A più concrete distanze

di Cristiana Fischer

A più concrete distanze
misurabili in anni e milioni
l’estranea mi arriva in parole
che mungono latte e portenti.
L’avversario costeggia il mio fiume
ha in mano la mia consistenza
mi tiene sveglia mi chiede
conosci l’assenza?

* * *

siamo gli spiriti dell’aria
ci distingue fogliolina all’ascella
del ramo siamo ospiti
invisibili in corpi penetrabili
siamo incontri e influssi
di sostanze viventi siamo rari
natanti in vortice vitale
ci incalza la tempesta infernale
e scorrendo memoria rendiamo
tributo al maestoso tremore
siamo viventi nel liquore
della profondità densità oscura
corpi di marea colonie di organi
radici e architetture di ingegno in misure
di conoscenza vera
che certezza chiama in vari modi
primario riconoscimento
relazione ai vivi orientamento
figurale in intrico d’ampiezza

* * *

Mia madre ci ha dato dei nomi
fuori dal tempo presente
il mio che medito su incarnazione
Eva che è madre dei viventi
e Federico che era il più debole
quello del re affogato nel breve
fiume del trapasso.

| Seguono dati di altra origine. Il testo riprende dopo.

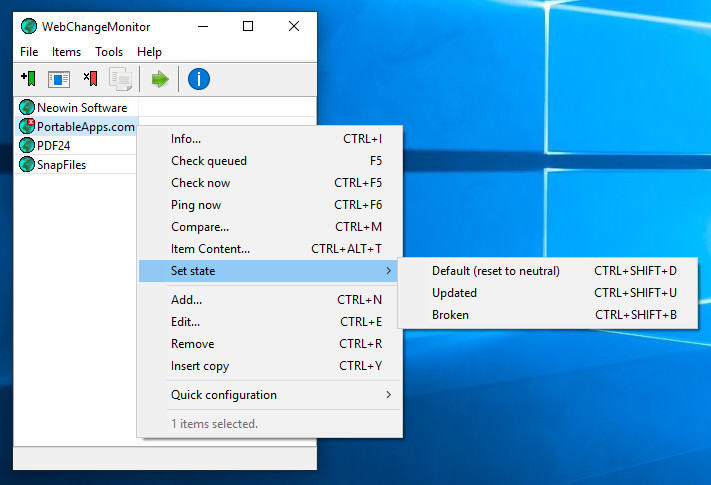711x485 pixels.
Task: Click the green arrow check icon
Action: click(x=160, y=79)
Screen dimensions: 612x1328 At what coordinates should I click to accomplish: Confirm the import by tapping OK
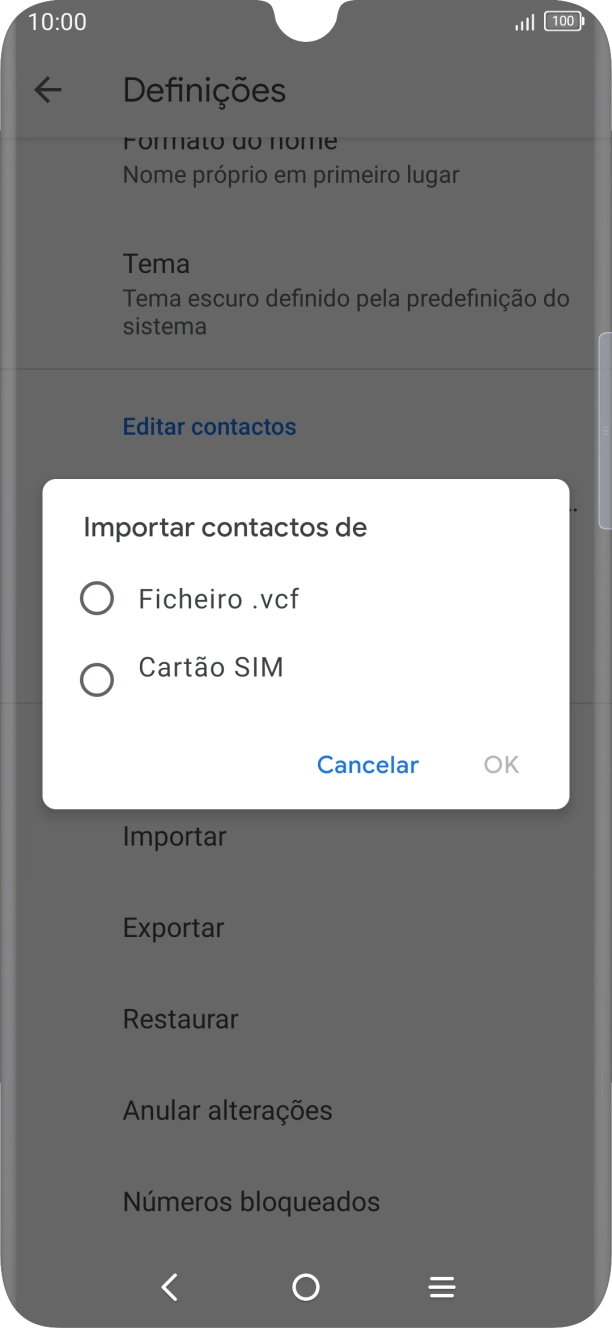point(500,764)
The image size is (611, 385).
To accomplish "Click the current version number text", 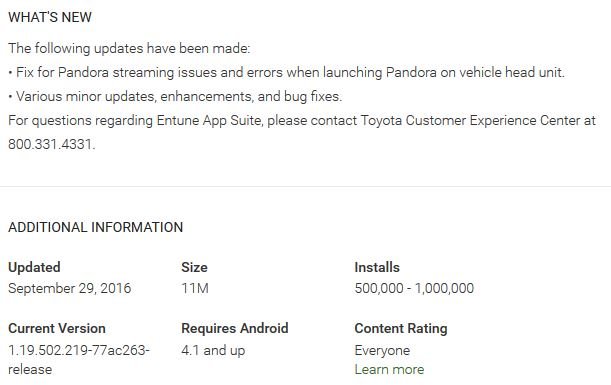I will (x=79, y=359).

Che preveggenza
di destino che segno
di antivedenza del futuro! in breve
simbolica esistenza l’assoluto
valore personale assicura

* * *
si inoltra e infittisce una foresta
di alberi astratti secolari
templi e meridiani celesti
anime di ferro in creature di argilla
e cespugli serpi e radici
allacciate e vibranti in buchi e nodi
foreste e frattali
lampi in reti neurali camminare
nei boschi in fiore
femmina sapiente da duecento
millanni intenta a generare

* * *

sassifraga estrae gli argomenti
generativa esprime i suoi tralci
si veste di materia in sostegno
si equilibra in ordini di palchi
offerta a luce e respiro
fiorisce in trasparenza
dal frutto spaccato rinasce
poesia vegetale

* * *

come fai a pensare ore e ore
sedici ore ventiquattrore a pensare
e dormire tra le ore
ah sì era ieri
come fai a distinguere
tra ieri e oggi in campagna
in collina tra i boschi e la pioggia
tra uccellini e il clima?
rotture del tempo
torture




Una Nota dell’autrice


Non so perché non ho mai cercato di pubblicare in libro le mie poesie (che scrivo da circa 70 anni). Sadio. Risultato? ne ho una caterva. Mi piacciono, le rileggo a distanza di anni e mi piacciono.
Ma quanti ne scrivono?
E quante di quelle altrui che leggo mi piacciono?
Sono un vento, un’anima che scorre.
Dicono qualcosa a qualcuno?
Non so: che interessa di me a chi?
Non affronto temi politici o sociali. E’, appunto, solo vento.
Rapido consumo, un’impressione, un piacere, forse.